I've started taking more of an interest in the building beside Public Broadcasting on Capitol Street. Saturday nights, I'm usually there reading cards and the weather while Garrison Keillor turns in a carbon neutral radio show. It's a quiet gig, but I get a lot of work done.

It was a Saturday in November, I parked the car and I walked toward the entrance. Halfway across to the door, I remembered the coffee I'd brought from home to help me stay awake. Public Broadcasting has coffee. They get big packages of the precisely measured Maxwell House bags, which have the authentic Colombian taste of Juan Valdez's greasy ass.

Call me a coffee snob.

I needed the coffee and went back to get my freshly ground Mexican Organic. The lights of the neighboring apartment building glowed warmly in the gloom of the fading daylight. On the third floor, illuminated against the shadow of the building and framed by dark curtains, two women stripped to the waist were fondling each other. They were pale skinned, young and slender. I can't say beautiful. Their faces were obscured by the shade drawn partially down the window.

I stood there for a moment, surprised, amused, interested then a little ashamed at sampling someone else's moment. This thing I was seeing wasn't meant for my eyes, but wasn't stolen from them either.
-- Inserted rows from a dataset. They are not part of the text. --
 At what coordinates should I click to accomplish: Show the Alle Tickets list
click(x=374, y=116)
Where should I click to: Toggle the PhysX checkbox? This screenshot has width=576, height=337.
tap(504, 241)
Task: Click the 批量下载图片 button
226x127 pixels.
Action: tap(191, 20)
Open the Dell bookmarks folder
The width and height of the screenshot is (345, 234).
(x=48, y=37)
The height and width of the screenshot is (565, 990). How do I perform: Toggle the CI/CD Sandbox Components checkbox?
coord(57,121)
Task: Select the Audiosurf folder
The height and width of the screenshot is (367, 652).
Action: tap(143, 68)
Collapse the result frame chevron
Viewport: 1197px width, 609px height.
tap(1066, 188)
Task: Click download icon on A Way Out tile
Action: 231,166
They weren't being immodest, just careless. I wasn't trying to invade their privacy, but had happened upon it like a penny found on the street. I wanted to turn away, but could not until they moved away from the window to some couch or bed out of my view.

I was disappointed, but relieved to be free. I'd been like a deer caught grazing in the middle of the road. I collected my coffee and calculated the likelihood of either of the women chucking a television set on top of my car from that distance. Something like that happened in this parking lot a little over a year ago.

A year ago, my old car had been smashed by an angry and jealous woman whose girlfriend supposedly was cheating on her. The woman had crept into her apartment and shoved everything she could lift out the window. Some of it had rained down on my car. It dented the roof and the hood of the station wagon. It cracked the windshield. The car took a beating, but it was insured. It was also parked because I couldn't afford to fix the rusted out suspension system.

I remember the cop who investigated the incident seemed a little confused at how I took the whole thing. He expected me to be upset, to be indignant, to be righteously angry. This was my car, but I wasn't even really annoyed. I laughed about it. It's an example of how things work in my world. My luck is seldom bad, but it's always hard.

It's truth. The things you own end up owning you. I couldn't drive the car. It was unsafe. I couldn't afford to fix it, but I couldn't afford to replace it. I was stuck in limbo, still making payments on it every month, still paying for insurance and still riding the bus.

The check from the insurance company was enough to pay it off. I was free.

Standing at my car, looking at the window, I reckoned they'd have to be Olympic hammer throwers to hit the windshield from here and quite frankly neither of them had the forearms, but that was okay. The car I have now drives fine.

God bless angry people who do good deeds by accident and bless people who aren't afraid to love others with the lights on and the window open.